Emotions and Mass Atrocity: Philosophical and Theoretical Explanations

Edited by Thomas Brudholm and Johannes Lang.

The study of genocide and mass atrocity abounds with references to emotions: fear, anger, horror, shame and hatred. Yet we don’t understand enough about how ‘ordinary’ emotions behave in such extreme contexts. Emotions are not merely subjective and interpersonal phenomena; they are also powerful social and political forces, deeply involved in the history of mass violence. Drawing on recent insights from philosophy, psychology, history, and the social sciences, this volume examines the emotions of perpetrators, victims, and bystanders. Editors Thomas Brudholm and Johannes Lang have brought together an interdisciplinary group of prominent scholars to provide an in-depth analysis of the nature, value, and role of emotions as they relate to the causes and dynamics of mass atrocities. The result is a new perspective on the social, political, and moral dimensions of emotions in the history of collective violence and its aftermath.

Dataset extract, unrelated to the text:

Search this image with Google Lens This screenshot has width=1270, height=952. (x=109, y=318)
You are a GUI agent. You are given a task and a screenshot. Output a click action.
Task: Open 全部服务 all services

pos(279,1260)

Thomas Brudholm is Associate Professor of Minority Research Theory at the University of Copenhagen (Institute for Cross-Cultural and Regional Studies). He is one of the editors of The Religious in Responses to Mass Atrocity (2009).

Johannes Lang is Senior Researcher at the Danish Institute for International Studies. He has a background in psychology and has worked in the field of Holocaust and Genocide Studies.